Sein Name ist Conan Osíris und auch sonst ist er alles andere als konventionell. Der 30-jährige Musiker, der im bürgerlichen Leben Tiago Miranda heißt, hat mit den Stimmen von Regionaljurys und Zuschauern die portugiesische Vorentscheidung gewonnen und dürfte das ESC-Publikum gleichermaßen be- und entgeistern. Sein Lied "Telemóveis" (Handy) ist eine atemberaubende Fusion aus Fado, Techno und arabischen Einflüssen die er mit Modern-Dance-Elementen und einer archaisch anmutenden Maske eindrucksvoll unterstreicht. Er besingt darin den Verlust zwischenmenschlicher Kommunikation, lässt aber viel Spielraum für andere Interpretationen.


16. Griechenland

Katerine Duska tritt für Griechenland an

Immer wieder tauchte in den vergangenen Wochen Katerine Duskas Name als mögliche griechische Teilnehmerin in den diversen ESC-Foren auf. Jetzt bestätigte der Fernsehsender ERT ihre Nominierung für den Eurovision Song Contest in Israel. In einem internen Auswahl-Verfahren soll sich die Jury einstimmig für die Künstlerin entschieden haben.
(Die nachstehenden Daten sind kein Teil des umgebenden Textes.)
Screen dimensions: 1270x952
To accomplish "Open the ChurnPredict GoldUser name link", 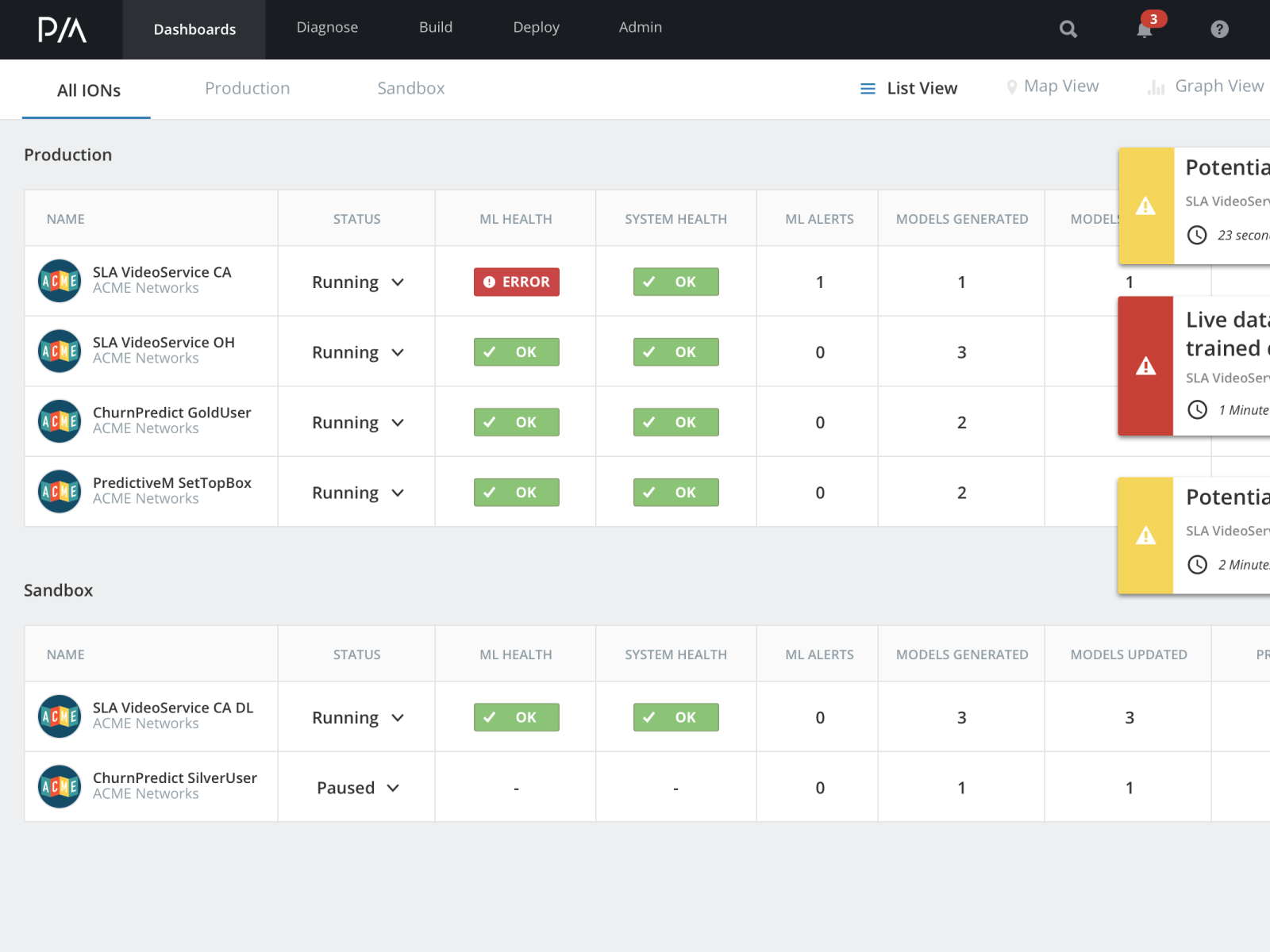I will coord(171,413).
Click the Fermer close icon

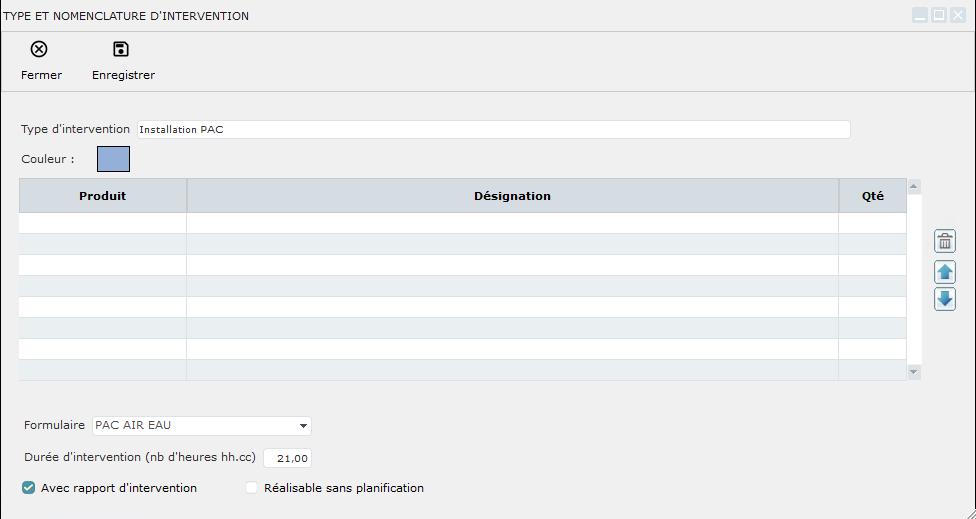(x=39, y=50)

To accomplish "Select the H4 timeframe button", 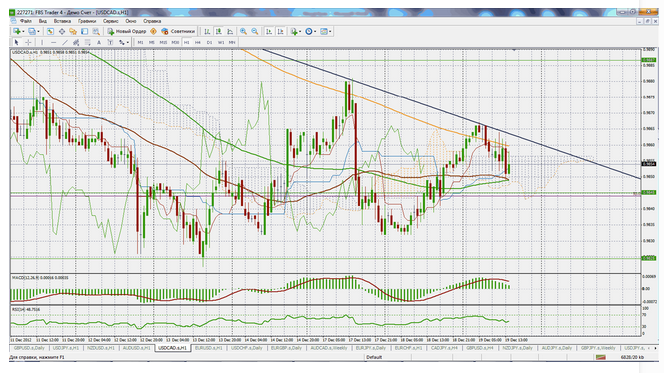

Vor allem ihre einzigartige Stimme - die an Amy Winehouse erinnert - soll ausschlaggebend für die Wahl der griechisch-kanadischen Sängerin gewesen sein.


17. San Marino

Mit seinen 54 Jahren kann man den Künstler Serhat getrost als einen der älteren Kandidaten beim Eurovision Song Contest bezeichnen. Bereits zum zweiten Mal vertritt der türkische Sänger San Marino auf der ESC-Bühne. Nach dem Halbfinal-Aus in Stockholm 2016 möchte er diesmal in Tel Aviv mit "Say Na Na Na" den Sprung ins Finale schaffen.